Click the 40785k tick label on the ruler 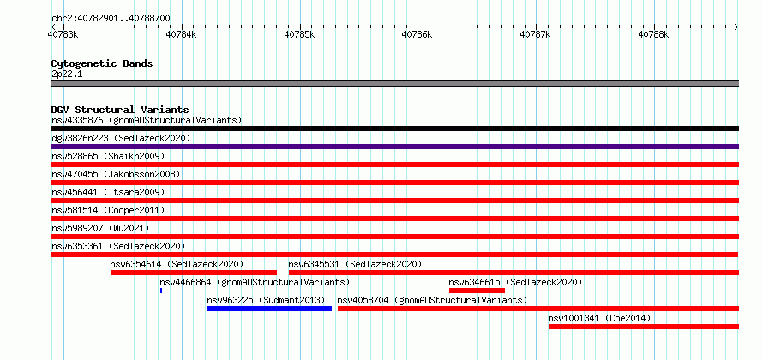click(x=300, y=34)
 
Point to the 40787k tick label click(x=536, y=34)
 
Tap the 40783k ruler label click(x=63, y=34)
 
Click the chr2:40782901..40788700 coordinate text click(x=111, y=18)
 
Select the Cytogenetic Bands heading click(x=102, y=63)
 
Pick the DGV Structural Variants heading click(x=120, y=110)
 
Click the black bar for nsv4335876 click(x=394, y=129)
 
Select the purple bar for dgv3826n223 click(x=394, y=147)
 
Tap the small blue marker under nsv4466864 click(x=161, y=291)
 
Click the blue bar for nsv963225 click(x=269, y=309)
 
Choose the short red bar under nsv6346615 click(x=477, y=291)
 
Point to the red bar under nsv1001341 click(x=644, y=327)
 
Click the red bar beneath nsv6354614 click(x=194, y=273)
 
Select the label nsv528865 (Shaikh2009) click(x=108, y=156)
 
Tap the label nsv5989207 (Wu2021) click(x=100, y=228)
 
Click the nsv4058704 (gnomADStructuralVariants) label click(x=432, y=300)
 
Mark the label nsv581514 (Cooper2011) click(x=108, y=210)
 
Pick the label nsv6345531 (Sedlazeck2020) click(x=355, y=264)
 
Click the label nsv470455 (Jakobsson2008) click(x=116, y=174)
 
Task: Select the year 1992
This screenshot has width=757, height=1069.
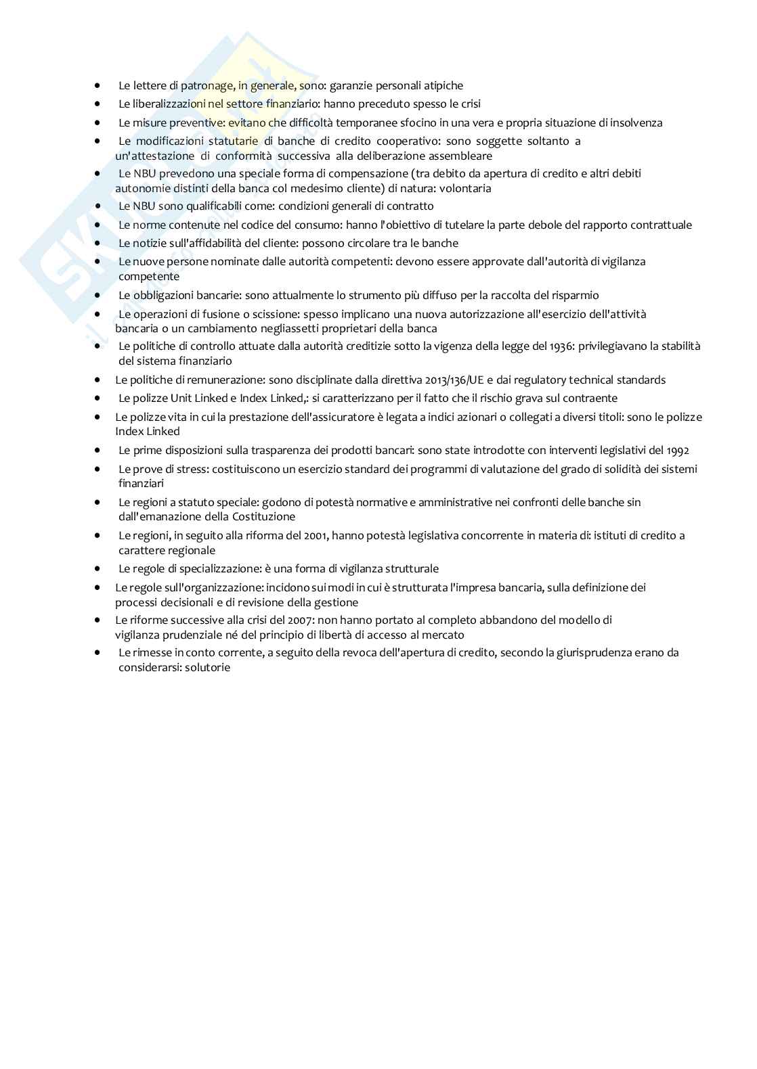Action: pos(677,451)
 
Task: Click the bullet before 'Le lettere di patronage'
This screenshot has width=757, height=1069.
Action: pos(98,86)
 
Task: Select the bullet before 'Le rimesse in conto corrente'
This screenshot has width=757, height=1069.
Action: pos(98,653)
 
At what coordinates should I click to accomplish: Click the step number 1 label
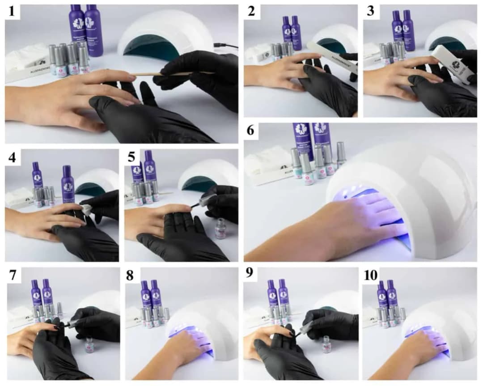(14, 12)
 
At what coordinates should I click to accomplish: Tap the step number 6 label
(250, 131)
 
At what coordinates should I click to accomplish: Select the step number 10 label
(371, 275)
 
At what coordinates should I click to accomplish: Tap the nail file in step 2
(334, 56)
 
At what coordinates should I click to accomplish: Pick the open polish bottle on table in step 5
(220, 228)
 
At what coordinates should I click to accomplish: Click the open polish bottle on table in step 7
(89, 345)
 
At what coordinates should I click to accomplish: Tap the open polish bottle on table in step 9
(327, 345)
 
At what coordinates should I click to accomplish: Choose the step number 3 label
(370, 12)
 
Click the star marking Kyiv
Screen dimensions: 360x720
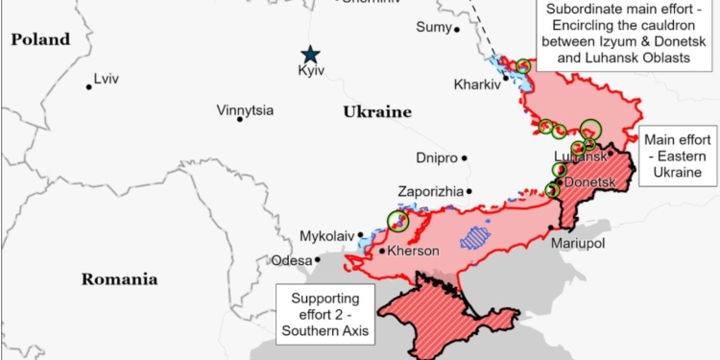click(309, 55)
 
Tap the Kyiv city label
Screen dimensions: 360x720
click(312, 72)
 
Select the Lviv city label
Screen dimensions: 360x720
click(108, 79)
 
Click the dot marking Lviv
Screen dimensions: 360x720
click(88, 86)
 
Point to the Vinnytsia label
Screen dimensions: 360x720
click(245, 110)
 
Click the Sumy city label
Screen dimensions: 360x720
click(432, 27)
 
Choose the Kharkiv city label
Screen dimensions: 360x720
click(477, 84)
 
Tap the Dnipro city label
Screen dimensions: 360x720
click(437, 157)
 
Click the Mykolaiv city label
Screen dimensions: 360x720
click(326, 234)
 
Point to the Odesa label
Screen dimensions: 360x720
click(291, 260)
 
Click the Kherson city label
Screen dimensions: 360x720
click(415, 252)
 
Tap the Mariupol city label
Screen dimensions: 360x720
click(578, 244)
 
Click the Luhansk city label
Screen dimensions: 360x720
click(581, 156)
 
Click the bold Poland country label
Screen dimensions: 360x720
click(40, 39)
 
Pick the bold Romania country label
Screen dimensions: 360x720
click(119, 279)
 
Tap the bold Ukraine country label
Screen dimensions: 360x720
click(376, 112)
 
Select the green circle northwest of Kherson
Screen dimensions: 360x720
click(397, 221)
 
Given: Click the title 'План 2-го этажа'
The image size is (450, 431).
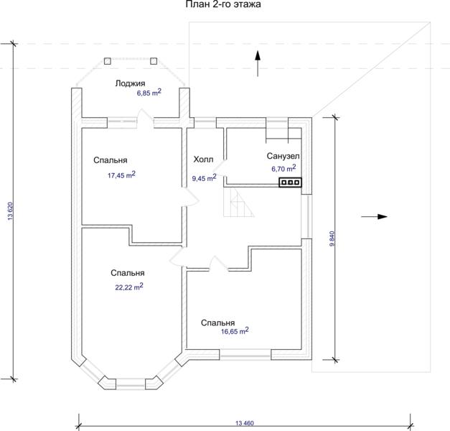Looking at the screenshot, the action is pos(223,4).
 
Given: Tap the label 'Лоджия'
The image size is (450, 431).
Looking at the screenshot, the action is pos(131,83).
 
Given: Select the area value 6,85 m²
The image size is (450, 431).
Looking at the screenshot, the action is pos(149,92).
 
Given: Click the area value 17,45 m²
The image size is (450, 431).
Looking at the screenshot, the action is pos(121,175).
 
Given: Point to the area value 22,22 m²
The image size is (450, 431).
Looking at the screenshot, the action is pos(129,287).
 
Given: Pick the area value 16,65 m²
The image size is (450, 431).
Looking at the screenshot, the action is pos(235,330).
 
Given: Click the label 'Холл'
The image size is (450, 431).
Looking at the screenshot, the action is pos(203,159).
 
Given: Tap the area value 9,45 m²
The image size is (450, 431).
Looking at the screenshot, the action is pos(204,178).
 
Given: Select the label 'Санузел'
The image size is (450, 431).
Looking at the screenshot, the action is pos(283,156).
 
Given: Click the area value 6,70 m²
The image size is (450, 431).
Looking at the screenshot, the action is pos(283,168).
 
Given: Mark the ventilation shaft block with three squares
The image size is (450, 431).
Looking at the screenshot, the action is pos(291,182).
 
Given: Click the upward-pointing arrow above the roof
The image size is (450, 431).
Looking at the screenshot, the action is pos(258,63).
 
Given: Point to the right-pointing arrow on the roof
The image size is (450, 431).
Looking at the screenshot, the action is pos(374,217).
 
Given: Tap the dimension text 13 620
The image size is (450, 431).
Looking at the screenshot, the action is pos(11,211).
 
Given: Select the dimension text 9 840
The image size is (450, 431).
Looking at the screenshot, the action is pos(332,238).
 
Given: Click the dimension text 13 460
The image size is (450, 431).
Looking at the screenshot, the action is pos(245,423).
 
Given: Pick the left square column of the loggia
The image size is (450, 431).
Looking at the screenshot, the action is pos(108,61).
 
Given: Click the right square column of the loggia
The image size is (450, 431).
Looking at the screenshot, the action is pos(154,61).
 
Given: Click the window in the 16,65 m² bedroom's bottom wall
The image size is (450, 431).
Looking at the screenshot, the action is pos(245,355).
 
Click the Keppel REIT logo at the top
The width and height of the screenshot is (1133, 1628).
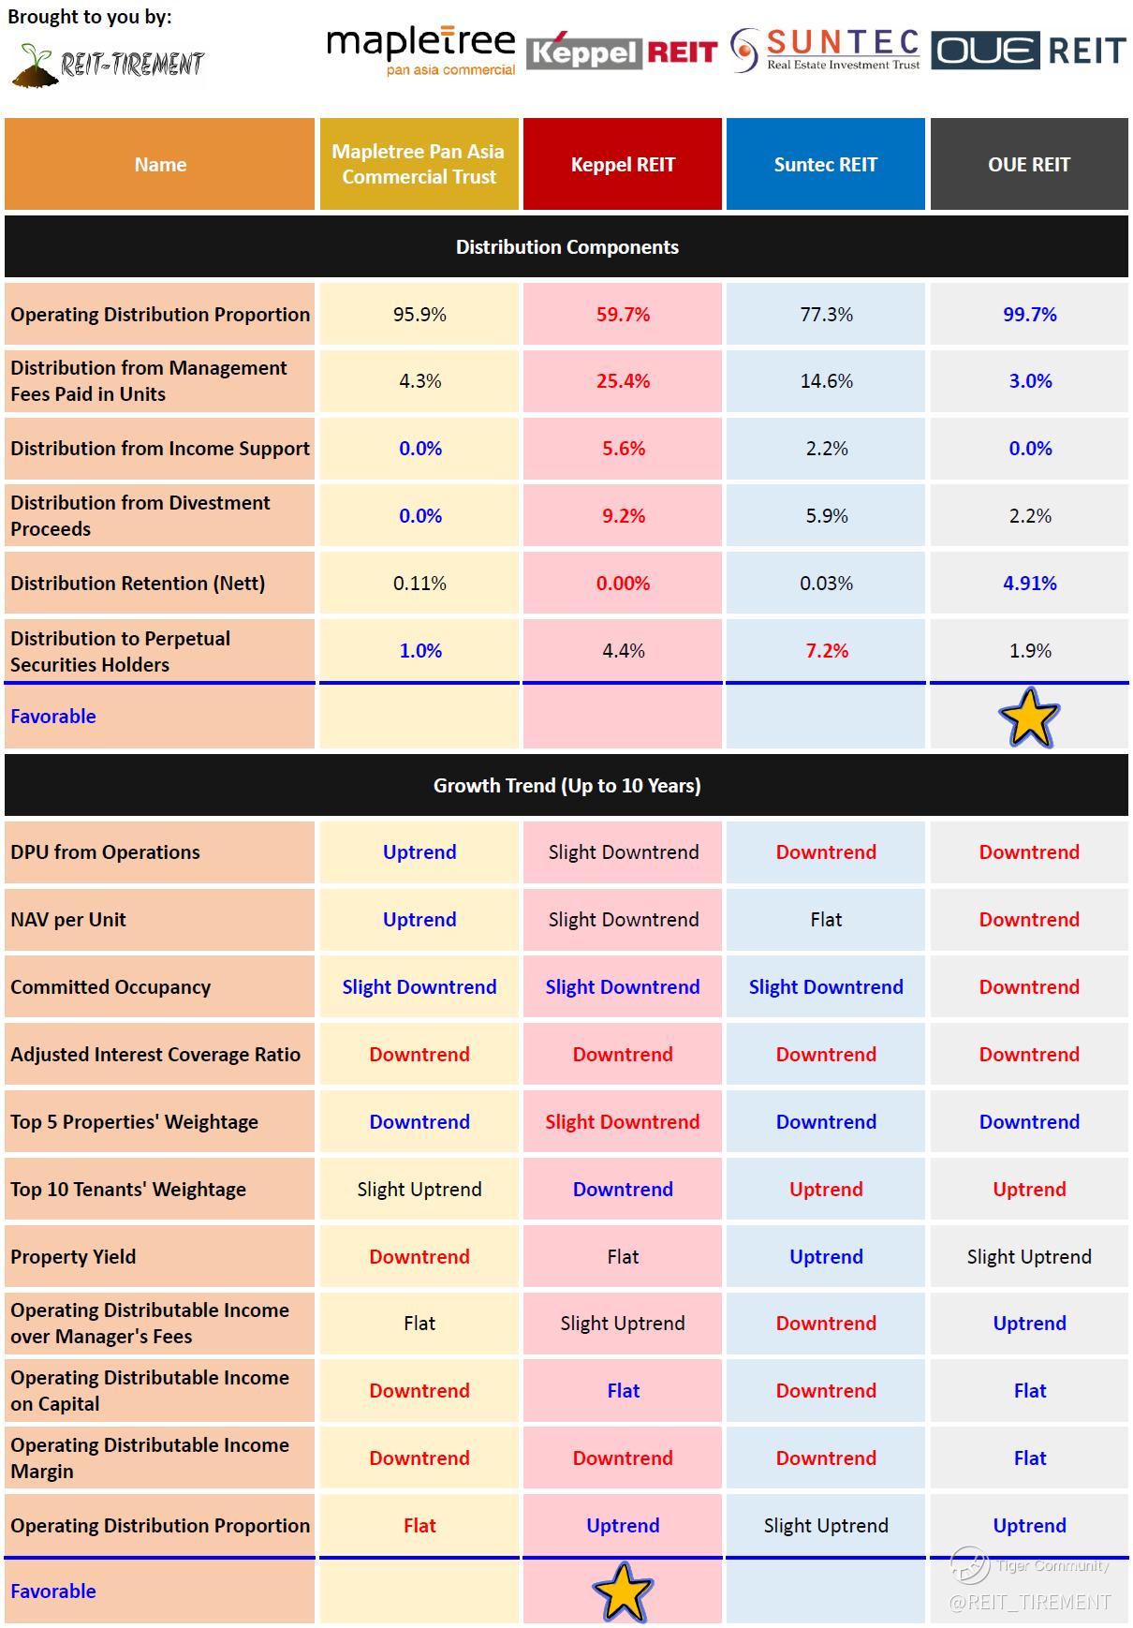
____
**WORK TO BE COMPLETED**
Copy out the part of the material that opens with the line containing "Task: Select the bullet" and closes with the line containing "click(397, 221)", both lines included. Leave the pictures out.

**ANSWER IN FULL**
Task: Select the bullet before 'Le rimesse in conto corrente'
This screenshot has width=757, height=1069.
Action: pos(98,653)
 
At what coordinates should I click to accomplish: Click the step number 1 label
(14, 12)
 
At what coordinates should I click to accomplish: Tap the step number 6 label
(250, 131)
 
At what coordinates should I click to accomplish: Select the step number 10 label
(371, 275)
 
At what coordinates should I click to accomplish: Tap the nail file in step 2
(334, 56)
 
At what coordinates should I click to accomplish: Pick the open polish bottle on table in step 5
(220, 228)
 
At what coordinates should I click to accomplish: Click the open polish bottle on table in step 7
(89, 345)
 
At what coordinates should I click to accomplish: Tap the open polish bottle on table in step 9
(327, 345)
 
At what coordinates should I click to accomplish: Choose the step number 3 label
(370, 12)
 
Click the star marking Kyiv
Screen dimensions: 360x720
click(309, 55)
 
Tap the Kyiv city label
Screen dimensions: 360x720
click(312, 72)
 
Select the Lviv city label
Screen dimensions: 360x720
click(108, 79)
 
Click the dot marking Lviv
Screen dimensions: 360x720
click(88, 86)
 
Point to the Vinnytsia label
Screen dimensions: 360x720
click(245, 110)
 
Click the Sumy city label
Screen dimensions: 360x720
click(432, 27)
 
Choose the Kharkiv city label
Screen dimensions: 360x720
click(477, 84)
 
Tap the Dnipro city label
Screen dimensions: 360x720
click(437, 157)
 
Click the Mykolaiv city label
Screen dimensions: 360x720
click(326, 234)
 
Point to the Odesa label
Screen dimensions: 360x720
click(291, 260)
 
Click the Kherson city label
Screen dimensions: 360x720
click(415, 252)
 
Tap the Mariupol city label
Screen dimensions: 360x720
click(578, 244)
 
Click the Luhansk city label
Screen dimensions: 360x720
click(581, 156)
 
Click the bold Poland country label
Screen dimensions: 360x720
click(40, 39)
 
Pick the bold Romania country label
Screen dimensions: 360x720
click(119, 279)
 
Tap the bold Ukraine country label
Screen dimensions: 360x720
click(376, 112)
 
Select the green circle northwest of Kherson
Screen dimensions: 360x720
click(397, 221)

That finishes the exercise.